Collected data entries:
::::

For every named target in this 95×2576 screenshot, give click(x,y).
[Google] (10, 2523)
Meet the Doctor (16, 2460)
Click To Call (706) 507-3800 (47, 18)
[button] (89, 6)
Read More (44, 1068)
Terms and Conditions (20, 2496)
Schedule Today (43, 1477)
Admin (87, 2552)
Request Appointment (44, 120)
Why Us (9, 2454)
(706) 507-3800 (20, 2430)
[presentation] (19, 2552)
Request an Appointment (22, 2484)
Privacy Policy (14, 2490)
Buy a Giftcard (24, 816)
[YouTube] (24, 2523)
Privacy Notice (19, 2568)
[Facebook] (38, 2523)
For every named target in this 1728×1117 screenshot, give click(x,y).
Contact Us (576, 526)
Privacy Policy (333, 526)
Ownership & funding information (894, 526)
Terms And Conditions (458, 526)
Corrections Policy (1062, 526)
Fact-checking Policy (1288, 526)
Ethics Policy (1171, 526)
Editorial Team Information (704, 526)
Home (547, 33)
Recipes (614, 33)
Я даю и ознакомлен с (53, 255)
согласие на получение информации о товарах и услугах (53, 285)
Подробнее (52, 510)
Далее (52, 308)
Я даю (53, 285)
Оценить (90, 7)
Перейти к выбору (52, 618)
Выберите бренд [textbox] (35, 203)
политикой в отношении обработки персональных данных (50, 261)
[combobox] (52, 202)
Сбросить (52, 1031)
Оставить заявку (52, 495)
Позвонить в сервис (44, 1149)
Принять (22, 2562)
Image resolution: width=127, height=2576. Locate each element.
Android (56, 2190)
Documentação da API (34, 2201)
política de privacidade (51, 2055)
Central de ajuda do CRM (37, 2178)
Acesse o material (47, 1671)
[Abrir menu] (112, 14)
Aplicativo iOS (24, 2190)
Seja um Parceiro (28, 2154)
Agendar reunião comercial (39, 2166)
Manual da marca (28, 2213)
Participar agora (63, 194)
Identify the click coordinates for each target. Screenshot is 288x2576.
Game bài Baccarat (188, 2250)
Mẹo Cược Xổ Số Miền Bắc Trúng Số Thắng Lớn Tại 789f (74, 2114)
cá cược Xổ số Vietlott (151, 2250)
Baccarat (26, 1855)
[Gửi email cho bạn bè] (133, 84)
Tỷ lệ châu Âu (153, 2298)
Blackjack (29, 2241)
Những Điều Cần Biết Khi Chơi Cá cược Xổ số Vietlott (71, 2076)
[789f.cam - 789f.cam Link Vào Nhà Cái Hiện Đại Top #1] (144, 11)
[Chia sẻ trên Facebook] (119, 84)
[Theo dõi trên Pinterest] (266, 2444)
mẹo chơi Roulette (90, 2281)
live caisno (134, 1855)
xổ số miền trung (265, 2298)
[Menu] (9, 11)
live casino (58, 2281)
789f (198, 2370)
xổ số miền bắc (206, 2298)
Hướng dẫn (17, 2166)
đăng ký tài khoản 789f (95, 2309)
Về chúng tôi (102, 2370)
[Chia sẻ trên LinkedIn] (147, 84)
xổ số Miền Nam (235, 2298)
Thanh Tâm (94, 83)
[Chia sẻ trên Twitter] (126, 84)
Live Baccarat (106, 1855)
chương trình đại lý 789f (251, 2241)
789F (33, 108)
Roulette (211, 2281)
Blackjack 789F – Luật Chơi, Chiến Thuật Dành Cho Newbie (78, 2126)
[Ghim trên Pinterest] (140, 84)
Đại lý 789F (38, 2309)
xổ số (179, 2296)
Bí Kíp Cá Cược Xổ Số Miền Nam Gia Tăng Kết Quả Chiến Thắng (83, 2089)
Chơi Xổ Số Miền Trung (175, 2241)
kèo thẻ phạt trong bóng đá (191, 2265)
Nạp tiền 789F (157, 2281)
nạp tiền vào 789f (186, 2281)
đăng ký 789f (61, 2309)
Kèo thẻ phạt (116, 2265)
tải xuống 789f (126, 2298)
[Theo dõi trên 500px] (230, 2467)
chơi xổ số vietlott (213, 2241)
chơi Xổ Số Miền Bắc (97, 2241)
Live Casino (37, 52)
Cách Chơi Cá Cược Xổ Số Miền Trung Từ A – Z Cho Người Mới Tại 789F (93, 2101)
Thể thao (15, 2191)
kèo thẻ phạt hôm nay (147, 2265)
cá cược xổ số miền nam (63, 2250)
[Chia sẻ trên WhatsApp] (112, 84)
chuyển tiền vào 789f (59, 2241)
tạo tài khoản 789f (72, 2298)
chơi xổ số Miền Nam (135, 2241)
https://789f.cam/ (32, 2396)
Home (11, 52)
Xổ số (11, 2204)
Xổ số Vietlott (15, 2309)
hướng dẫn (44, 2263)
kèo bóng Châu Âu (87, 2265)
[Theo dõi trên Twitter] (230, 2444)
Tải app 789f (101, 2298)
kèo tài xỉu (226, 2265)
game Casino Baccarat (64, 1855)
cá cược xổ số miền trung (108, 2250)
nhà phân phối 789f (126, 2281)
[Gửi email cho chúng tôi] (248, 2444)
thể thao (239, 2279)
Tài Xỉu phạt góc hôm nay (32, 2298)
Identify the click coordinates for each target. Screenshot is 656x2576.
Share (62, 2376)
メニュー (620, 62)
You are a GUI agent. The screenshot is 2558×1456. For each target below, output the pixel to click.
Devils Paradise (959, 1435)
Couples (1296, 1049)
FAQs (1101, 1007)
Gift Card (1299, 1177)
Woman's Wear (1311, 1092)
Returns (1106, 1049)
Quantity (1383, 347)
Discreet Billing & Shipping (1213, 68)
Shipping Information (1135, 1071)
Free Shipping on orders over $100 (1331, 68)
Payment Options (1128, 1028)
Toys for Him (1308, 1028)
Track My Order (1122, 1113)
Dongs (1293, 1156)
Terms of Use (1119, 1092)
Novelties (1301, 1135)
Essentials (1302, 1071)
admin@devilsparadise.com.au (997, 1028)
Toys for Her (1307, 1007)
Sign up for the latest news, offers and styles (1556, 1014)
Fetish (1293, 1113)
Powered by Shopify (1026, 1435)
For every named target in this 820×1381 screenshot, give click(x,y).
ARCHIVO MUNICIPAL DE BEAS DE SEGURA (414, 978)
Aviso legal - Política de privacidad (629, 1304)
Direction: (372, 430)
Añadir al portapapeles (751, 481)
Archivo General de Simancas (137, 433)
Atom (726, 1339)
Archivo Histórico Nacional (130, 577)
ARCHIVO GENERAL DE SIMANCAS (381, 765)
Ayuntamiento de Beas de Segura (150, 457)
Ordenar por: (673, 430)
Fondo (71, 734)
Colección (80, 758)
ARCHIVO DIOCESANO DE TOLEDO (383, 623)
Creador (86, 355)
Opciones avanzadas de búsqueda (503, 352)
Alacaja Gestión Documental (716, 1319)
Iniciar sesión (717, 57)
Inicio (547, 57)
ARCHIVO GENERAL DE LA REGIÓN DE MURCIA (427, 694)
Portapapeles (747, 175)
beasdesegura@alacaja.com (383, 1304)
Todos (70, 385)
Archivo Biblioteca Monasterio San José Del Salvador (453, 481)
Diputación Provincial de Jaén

::::

§ Task statement
Look through the entries and return every line where "bóng" appears.

§ Result of this exercise
kèo thẻ phạt trong bóng đá (191, 2265)
kèo bóng Châu Âu (87, 2265)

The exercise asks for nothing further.